The Asia-Pacific region will soon be home to the most lucrative professional table tennis league in the world, when the new T2 Asia-Pacific (T2 Apac) kicks off its inaugural season next year.
While the roster of players has yet to be finalised, the line-up of 24 is expected to feature some of the world's best (12 men, 12 women) competing in men's, women's and mixed-team events.
Its prize purse of US$1.5 million (S$2.06 million) far surpasses any of the events on the International Table Tennis Federation's (ITTF) professional circuit, with the World Tour Grand Finals the richest event at US$500,000.
Hong Kong will host the first season from July to December next year, in between breaks on the existing professional table tennis calendar, before the league moves to a new host country in subsequent seasons.
With endorsement from both the ITTF and the Asian Table Tennis Union, T2 Apac is headquartered in Singapore and will make table tennis the latest sport to inspire spin-offs from its traditional format.
Alternative formats of cricket (Twenty20) and tennis (International Premier Tennis League) have also been introduced in recent years to capture new audiences.
Some of the world's best 24 male and female paddlers will compete in the T2 Apac.
T2 Apac, the brainchild of Shanghainese entrepreneur Frank Ji, will be made for digital consumers, with matches played and shot entirely in studios instead of stadiums.
To make the game more spectator-friendly, it will incorporate slow-motion presentation while adopting a player draft and unique scoring system. Time limits will also be imposed on each match.

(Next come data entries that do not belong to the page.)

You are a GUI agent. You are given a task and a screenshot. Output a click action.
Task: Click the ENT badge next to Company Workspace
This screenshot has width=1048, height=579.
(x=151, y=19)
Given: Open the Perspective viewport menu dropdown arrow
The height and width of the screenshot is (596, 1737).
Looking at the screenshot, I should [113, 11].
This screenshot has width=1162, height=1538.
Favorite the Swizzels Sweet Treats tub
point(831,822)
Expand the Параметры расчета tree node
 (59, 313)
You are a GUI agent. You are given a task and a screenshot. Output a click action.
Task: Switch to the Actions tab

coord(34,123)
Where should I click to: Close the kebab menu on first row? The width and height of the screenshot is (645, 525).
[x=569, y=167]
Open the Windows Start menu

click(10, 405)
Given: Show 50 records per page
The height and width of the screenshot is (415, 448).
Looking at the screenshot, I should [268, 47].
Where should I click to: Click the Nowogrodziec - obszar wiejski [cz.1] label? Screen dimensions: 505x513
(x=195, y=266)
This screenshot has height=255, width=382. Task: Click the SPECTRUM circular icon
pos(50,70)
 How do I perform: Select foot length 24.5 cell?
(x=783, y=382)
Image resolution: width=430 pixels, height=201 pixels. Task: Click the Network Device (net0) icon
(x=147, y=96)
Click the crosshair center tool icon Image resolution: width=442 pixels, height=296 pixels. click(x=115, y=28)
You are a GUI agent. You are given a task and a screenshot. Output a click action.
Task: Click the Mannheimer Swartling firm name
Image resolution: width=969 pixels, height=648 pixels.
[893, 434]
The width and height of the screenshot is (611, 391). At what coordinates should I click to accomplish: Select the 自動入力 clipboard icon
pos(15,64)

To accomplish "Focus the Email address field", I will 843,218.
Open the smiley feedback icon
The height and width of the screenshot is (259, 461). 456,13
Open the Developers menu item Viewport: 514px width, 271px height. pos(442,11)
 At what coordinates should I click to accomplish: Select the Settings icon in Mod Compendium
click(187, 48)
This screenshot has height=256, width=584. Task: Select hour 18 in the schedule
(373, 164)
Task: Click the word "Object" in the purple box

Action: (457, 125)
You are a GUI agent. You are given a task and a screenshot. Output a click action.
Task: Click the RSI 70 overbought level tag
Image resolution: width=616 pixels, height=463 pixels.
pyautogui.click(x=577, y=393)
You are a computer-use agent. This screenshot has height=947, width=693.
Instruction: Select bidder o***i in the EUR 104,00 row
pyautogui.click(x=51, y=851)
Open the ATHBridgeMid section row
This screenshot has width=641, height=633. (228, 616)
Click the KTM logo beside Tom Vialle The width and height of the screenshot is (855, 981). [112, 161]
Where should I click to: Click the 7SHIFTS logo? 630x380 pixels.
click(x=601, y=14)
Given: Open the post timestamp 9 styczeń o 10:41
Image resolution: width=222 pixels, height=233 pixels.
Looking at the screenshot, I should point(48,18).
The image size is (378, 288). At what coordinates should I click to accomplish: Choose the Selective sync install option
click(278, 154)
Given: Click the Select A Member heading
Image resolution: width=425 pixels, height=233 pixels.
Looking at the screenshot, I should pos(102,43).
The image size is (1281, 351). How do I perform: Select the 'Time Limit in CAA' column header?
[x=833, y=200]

ITTF president Thomas Weikert welcomed the addition of an event that he hoped would help the sport gain greater popularity.
He said: "Just in the last few years, interest and participation in the sport has grown tremendously all over the world. We wish T2 Apac the best of luck with their plans to become a successful league and boost the sport in the Asia-Pacific region."
While it will be based in the region, the league will also be represented by players from beyond the Asia-Pacific. It has appointed world No. 9 Vladimir Samsonov as its director of player operations.
The Belarusian is hoping to use the league as a platform to help paddlers become bigger sports personalities. He told The Straits Times he is confident the project will gain support from players to officials because it is "special".
Samsonov, who lost the singles third-place play-off at the Rio Olympics to Japanese Jun Mizutani, said: "The calendar is always full but there are ways to fit it in. At the end, we want only the best for table tennis, to make it bigger, to give players more opportunities, to give fans more opportunities to know players.
"It's for the good of table tennis. I think we will all profit in the end."